(HOW TO COMPLETE THIS TASK): Pictures aside, repeat every record below exactly.

________________________________________

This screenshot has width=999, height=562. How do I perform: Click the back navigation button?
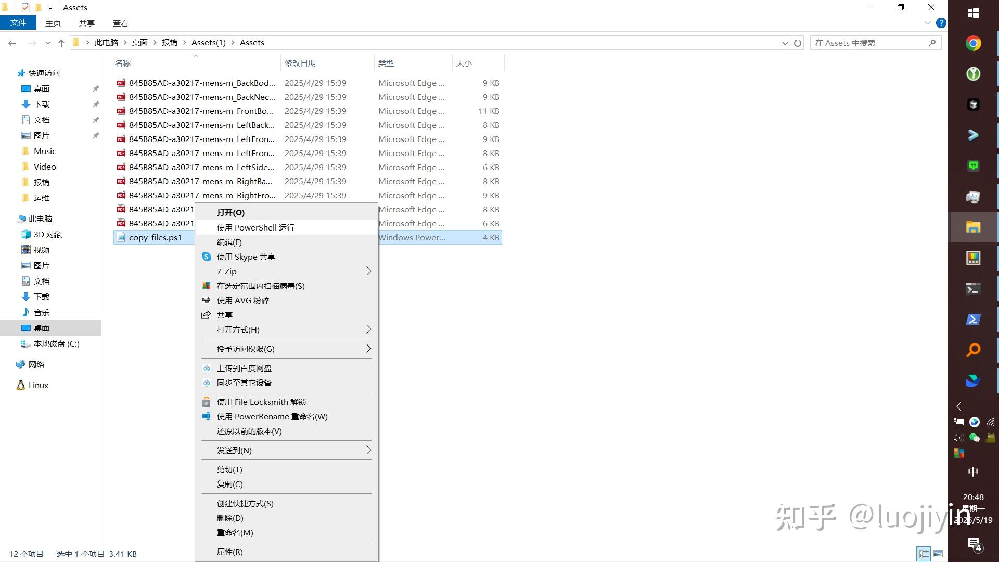click(12, 43)
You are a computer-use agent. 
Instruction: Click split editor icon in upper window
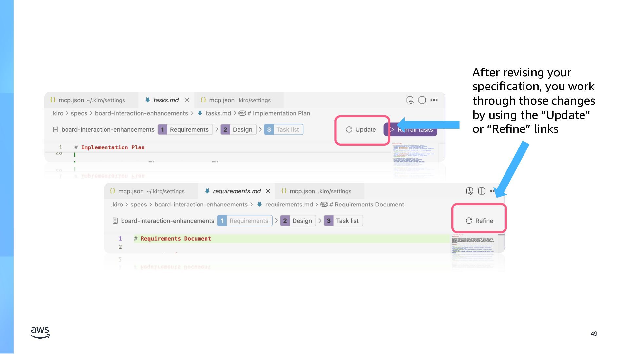pos(422,100)
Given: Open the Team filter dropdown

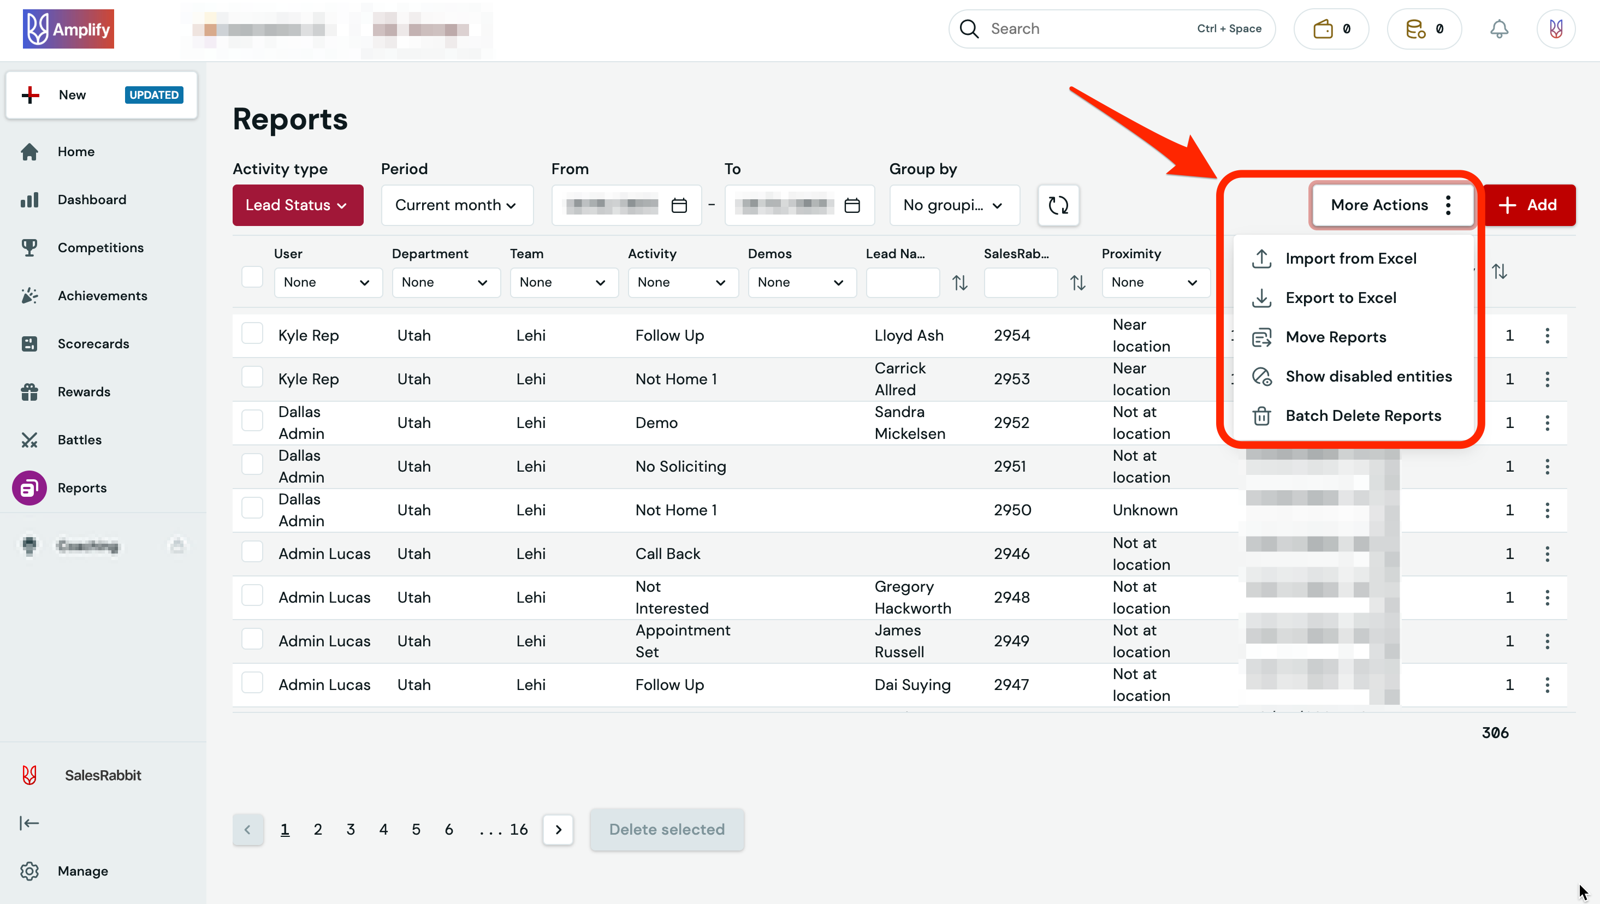Looking at the screenshot, I should pyautogui.click(x=563, y=283).
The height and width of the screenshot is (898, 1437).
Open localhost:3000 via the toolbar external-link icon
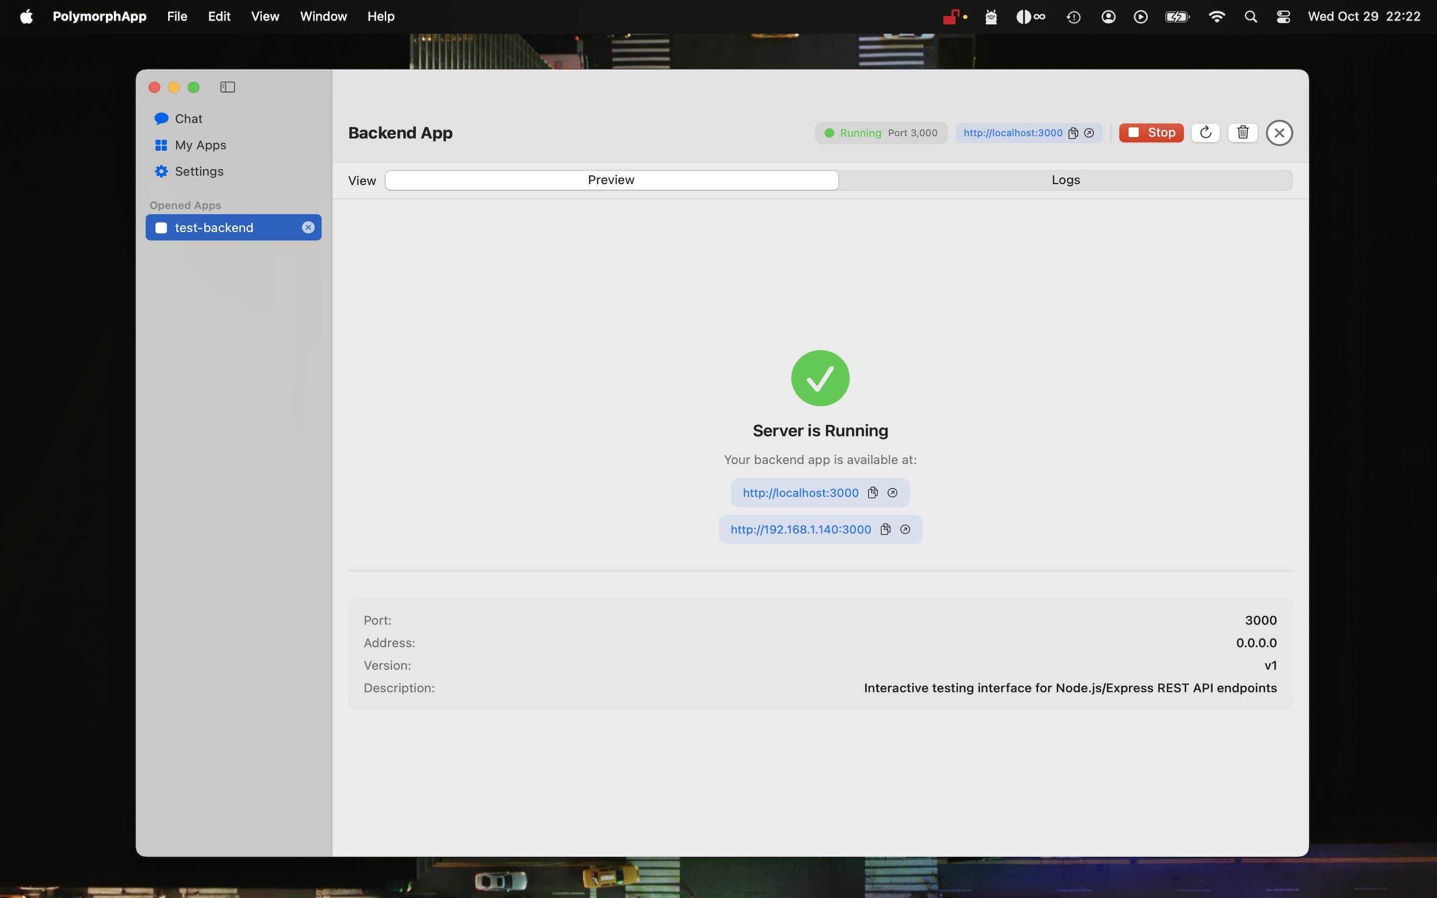[x=1089, y=132]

________________________________________

(OUTPUT OF THE EXERCISE):
This screenshot has width=999, height=562. How do I perform: Click the back navigation button?
click(12, 43)
You are a computer-use agent. 
Instruction: Click split editor icon in upper window
pos(422,100)
Given: Open the Team filter dropdown

Looking at the screenshot, I should pyautogui.click(x=563, y=283).
The height and width of the screenshot is (898, 1437).
Open localhost:3000 via the toolbar external-link icon
[x=1089, y=132]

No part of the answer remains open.